Изменить размер шрифта - +
Они начали неплохо, поговорили о роспуске стражи порядка, о деньгах для университетов, чтобы они учили искусству и литературе снова. Открыть снова библиотеки, театры, танцевальные залы. Но они перестали записывать планы, когда идеи стали глупыми, и Печаль заявила, что будет день пирога, и все будут присылать ей пироги.

— Ты не ела пироги, — сказала Иррис.

— Не важно. Я уже знаю, что мне понравится.

— Это мило, — признала Иррис.

— Как ты… о, конечно.

— Я старше тебя, — ухмыльнулась Иррис. — У меня было три года тортов. И тебе понравилось бы. Понравится.

Часы на стене звякнули, Иррис подняла голову.

— Мне пора. Нам нужно завтра встать очень рано.

Девушки обнялись, Иррис оставила Печаль напевать под нос, готовясь ко сну. Она умыла лицо и руки, надела ночную рубашку через голову и забралась под одеяло.

Она сделала это, веселье от Иррис увяло, страх занял его место. Завтра в это время она будет почти канцлером… Готовиться к выборам… В ответе за весь Раннон…

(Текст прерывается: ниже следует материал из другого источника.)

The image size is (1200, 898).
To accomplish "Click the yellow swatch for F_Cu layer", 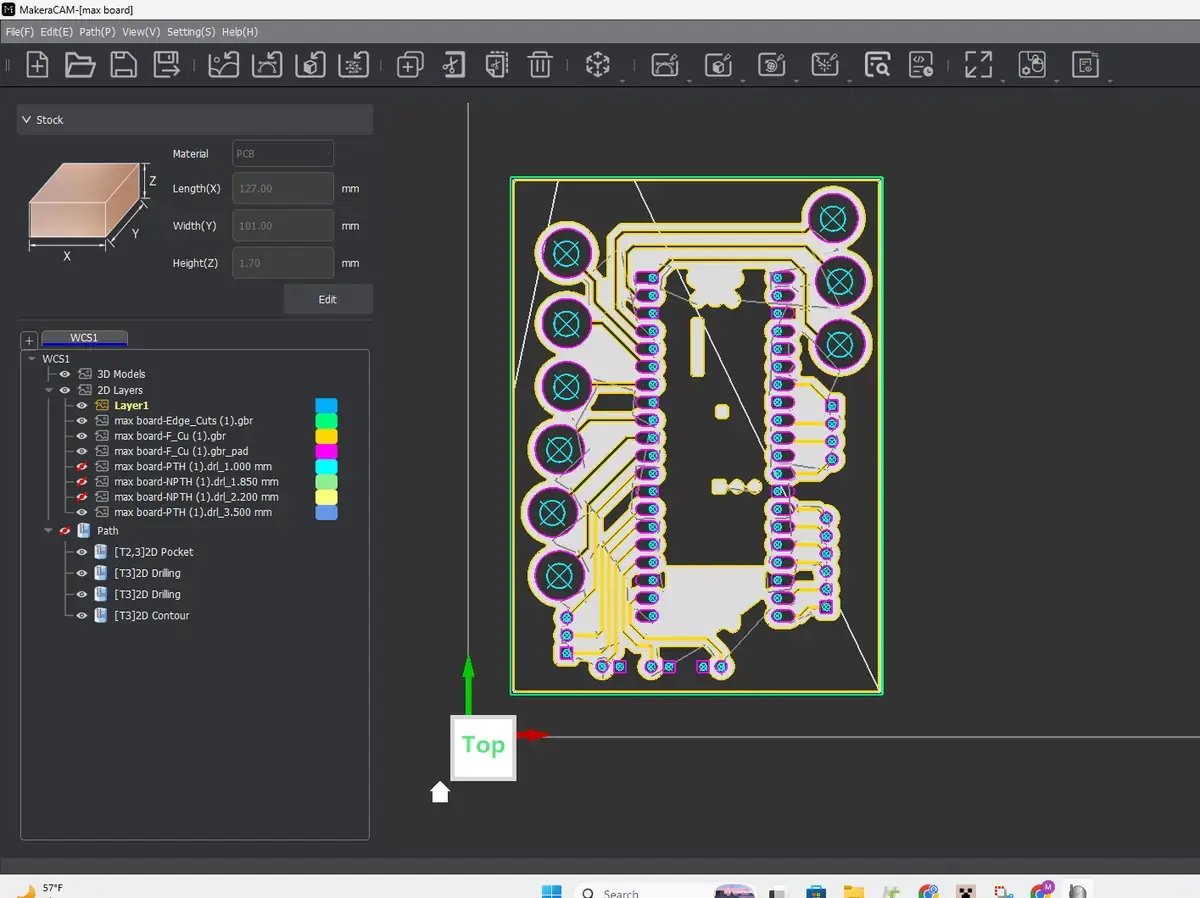I will (x=326, y=436).
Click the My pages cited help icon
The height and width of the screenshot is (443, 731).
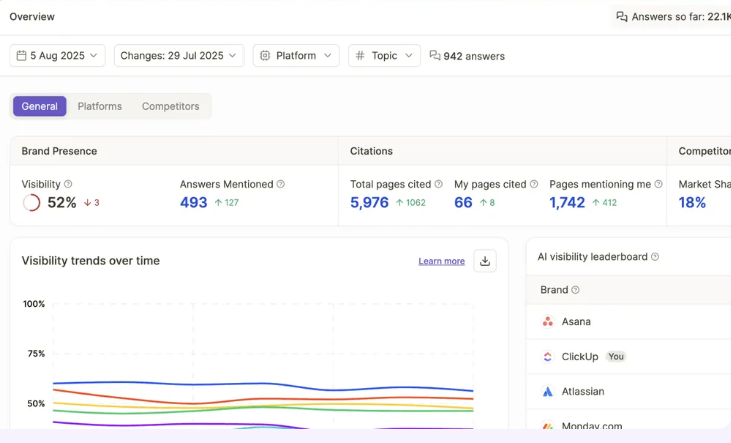click(x=534, y=184)
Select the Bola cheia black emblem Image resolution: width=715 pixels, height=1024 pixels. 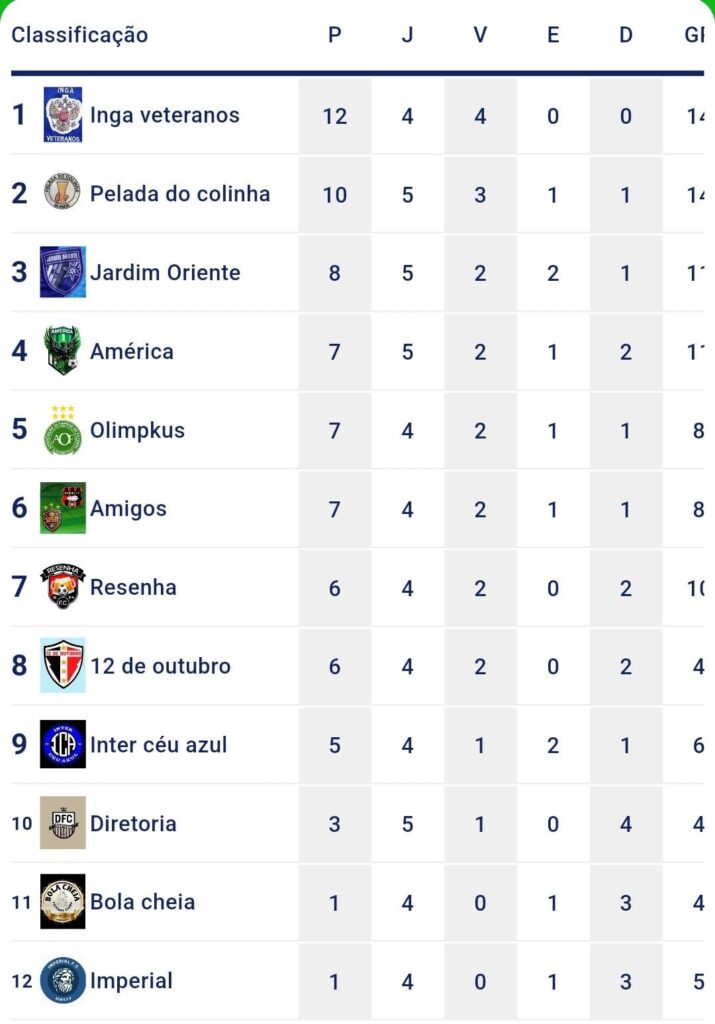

Адреналин выгнал ее из кровати в гардеробную. Она отодвинула в сторону плечики с черной одеждой, пока не нашла то, что искала.

В стене была дырка размером с монету, Печаль сунула туда палец, нажал, пока скрытый механизм внутри не убрал панель, открыв дверь. Через эту дверь Расмус проник в ее комнату ранее, так он и ушел после этого.

Они с Расмусом нашли дверь случайно несколько лет назад, до того, как стали больше, чем друзья. Они баловались в коридоре дипломатического крыла, нашли шкаф со старыми артефактами, что был спрятан от остального замка. Печаль потянулась к жуткой вазе в виде дельфина, но, когда попыталась поднять ее, подвинулся шкаф, открывая проход за ним.

Они прошли туда, держась за руки, двигались, пока не оказались, к их удивлению, в ее гардеробной. Они не поняли, почему так, не хотели спрашивать, чтобы проход не закрыли, хотя Печаль подозревала, что какой-то давний канцлер сделал проход, чтобы сбегать к любовницам. Их веселил проход в детстве, а потом он стал еще полезнее, когда они выросли, и все изменилось. Даже Иррис не знала о нем.

Она быстро добралась до конца, вышла в коридор, где была комната Расмуса.

Он лежал на кровати, все еще одетый, читал, когда она вошла без стука, и он удивленно поднял голову.

— Печаль?

Она сорвала ночную рубашку через голову, бросила ее, освободила волосы от короны. Расмус отложил книгу и встал.

— Печаль, что… — сказал он, но она не дала ему говорить, потянула его рубашку, развязывая шнурки и снимая через его голову. Она прильнула к его телу, теплому и живому, и ощутила в себе умиротворение, растекающееся среди дикости страха и нужды. Она толкнула его на кровать, не дав ничего сказать, и вскоре он перестал пытаться, отвечая так, как ей нужно было. Она знала где-то в глубине, что не справедлива, что должна была сказать ему, что решила, что это значило для них, но она не могла об этом думать.

Она потянулась к выдвижному ящику тумбочки у кровати, вытащила мешочек, и он забрал его у нее, высыпал содержимое в рот и разжевал, его ладони при этом гладили ее тело, его кольца холодили ее быстро нагревающуюся кожу. Он склонился поцеловать ее, его губы были горькими и зелеными, и она слизнула это. Он издал звук горлом, и она закрыла глаза, притягивая его к себе, в себя.

Ее волосы были влажными, когда они разделились, рот устал от поцелуев. Расмус свернулся вокруг нее, ладонь гладила ее спину.

— Ты в порядке? — спросил он, она кивнула ему в грудь.

— А ты? — прошептала она.

Он фыркнул над ее головой.

— Ну… полагаю, да, — она слышала улыбку в его голосе, и ей было больно.